Le manque d’efficacité de ces techniques plongerait nécessairement dans la perplexité celui qui s’interrogerait sur la meilleure stratégie de manipulation. Tout apprenti manipulateur se trouverait confronté à un épuisant casse-tête : quels résultats faut-il altérer pour amener l’électorat à adopter le comportement attendu ? L’ignorance des effets des sondages rend difficiles, voire inopérantes, les opérations d’influence électorale fondées sur la publication des intentions de vote 30.

Admettons que ce falsificateur parvienne à concevoir une imposture et à diffuser des chiffres frelatés.
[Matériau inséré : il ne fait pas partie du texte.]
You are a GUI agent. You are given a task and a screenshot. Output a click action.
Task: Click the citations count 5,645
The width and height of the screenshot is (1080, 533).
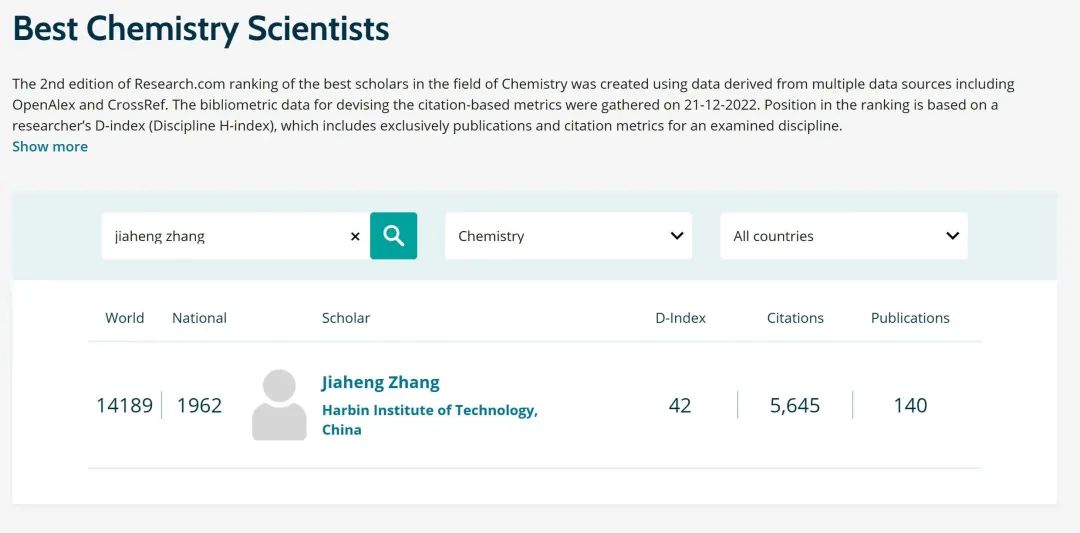click(795, 405)
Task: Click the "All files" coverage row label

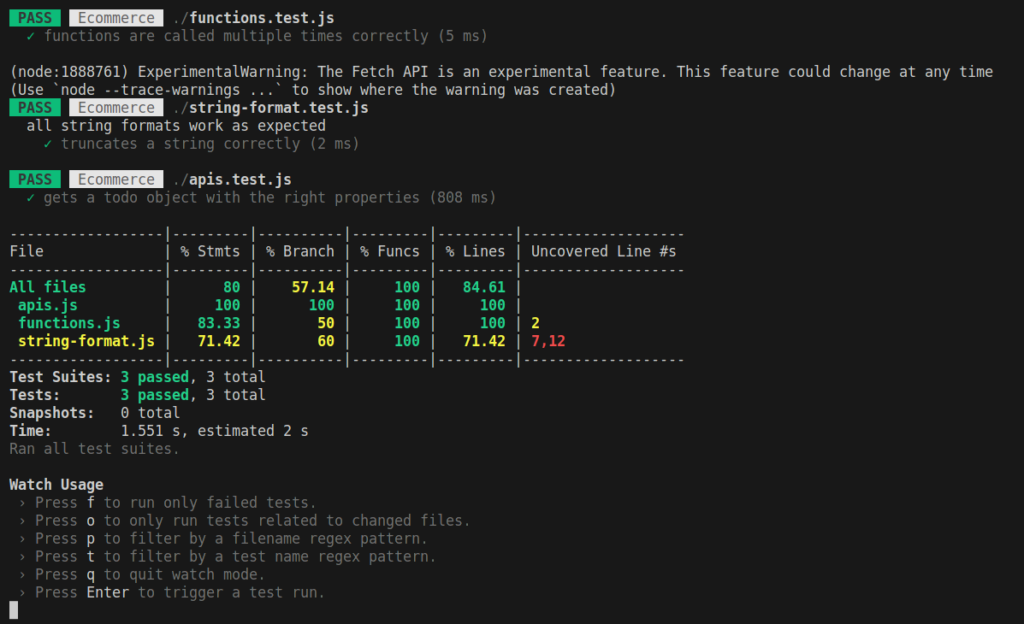Action: [x=48, y=288]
Comment échapper au contrôle de la commission des sondages ? Comment également justifier des résultats divergents par rapport aux autres instituts ? Théoriquement, une supercherie aux ficelles trop grossières pourrait même être contreproductive, en induisant chez l’électeur une modification de son vote. C’est « l’effet de libre arbitre » (free-will effect) qui désigne le fait que « certains électeurs seraient motivés à voter de manière à démentir les prédictions effectuées par les sondages, afin de stigmatiser les insuffisances (voire l’arrogance) des sondeurs et d’affirmer leur propre autonomie ou la souveraineté du corps électoral 31. » Il s’agirait d’infliger une défaite à des instituts qui chercheraient à dicter son vote au peuple. Le risque de manipulation des intentions de vote à des fins électorales est peu élevé. En 1988, la commission des sondages confirmait qu’elle « n’a pu à ce jour établir l’existence des ‘‘manipulations politiques’’ souvent reprochées aux instituts. Dans un contexte de multiplication des sondages, et de concurrence entre plusieurs organismes, la manipulation est diffi- cile et d’une efficacité limitée. Par contre, il est arrivé fréquemment que la Commission ait révélé – publiquement ou non – des négligences ou des imperfections techniques ». Plus que la manipulation, c’est donc l’erreur par incompétence qu’il faut redouter.

Si l’amateurisme est le fléau principal qui menace les intentions de vote, pourquoi le spectre de la manipulation est-il continuellement agité ? Ce discours rituel est lié au fait que, comme tous les acteurs de la sphère politique qui s’interposent dans la relation entre l’électeur et les candidats, les instituts font l’objet d’une méfiance instinctive. Leur activité est perçue comme porteuse d’un risque de perturbation de la régularité du processus électoral ou, pire, de confiscation du choix des citoyens. Cette dépossession du pouvoir du peuple constitue une angoisse qui se loge au plus profond de l’esprit démocratique. C’est pourquoi l’évocation régulière d’une manipulation des sondages doit être entendue à la fois comme un geste de précaution pour se prémunir contre son apparition et comme une façon d’exorciser l’inquiétude qu’elle suscite. Tant que les sondages continueront à inspirer cette crainte démocratique, les propos prophylactiques contre les manipulations des intentions de vote se perpétueront, ce qui invite à renforcer les dispositifs destinés à assurer la protection des citoyens.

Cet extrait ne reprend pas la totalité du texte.